That should read ...gamble and let loose.


----------



## ChileRelleno (Jul 7, 2012)

*Week Two, + a few days*

I've finally attained a decent heat with these eggs by adding a heaping tsp of the Hillbilly Gunpowder last week.
Very nice spiciness overall, but not too hot to distract from the egg.
Good color, but no more penetration of color into the whites.


----------



## ChileRelleno (Jul 7, 2012)

Here I am at five weeks with these awesome little, pickled incendiary bombs and I do believe they're at their pinnacle of ripeness.
As hot as they're gonna get without direct application of a good Habanero or hotter sauce.

Not many left, not going to find out what they're like at more than two months since I keep eating them.



No further penetration of color, but the surface is real pretty


----------



## MCDAVE (Apr 8, 2010)

I pickled some eggs using your recipe about 3 weeks ago. They are pretty tasty and like you say not really hot. I added some pickled beet juice to give them a little more color. But I must admit they are still tasty little snacks.


----------



## ChileRelleno (Jul 7, 2012)

MCDAVE said:


> I pickled some eggs using your recipe about 3 weeks ago. They are pretty tasty and like you say not really hot. I added some pickled beet juice to give them a little more color.

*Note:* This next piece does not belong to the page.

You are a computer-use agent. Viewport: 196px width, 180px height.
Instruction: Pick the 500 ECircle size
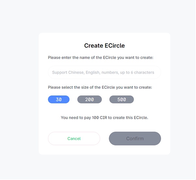coord(122,100)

But I must admit they are still tasty little snacks.


Yeah, the Sriracha isn't really hot, but it is a great flavor in the brine.

But really, try the Sriracha onions.
They're so good on tacos, BBQ sammiches and in coleslaw.
Delightfully crunchy and spicy.


----------



## kanaka (Oct 3, 2007)

Chile, think you'll really like this, the Lexus Sriracha IS.









http://www.autoblog.com/2016/11/16/lexus-sriracha-is-hot-sauce-special-edition/


----------



## ChileRelleno (Jul 7, 2012)

Naw, Sriracha is something I just merely _'like'_.
Not like it is _El Yucateco Habanero Sauce_, which I really, really _'LIKE'_.

But seriously, a Sriracha infused car?
LMAO


----------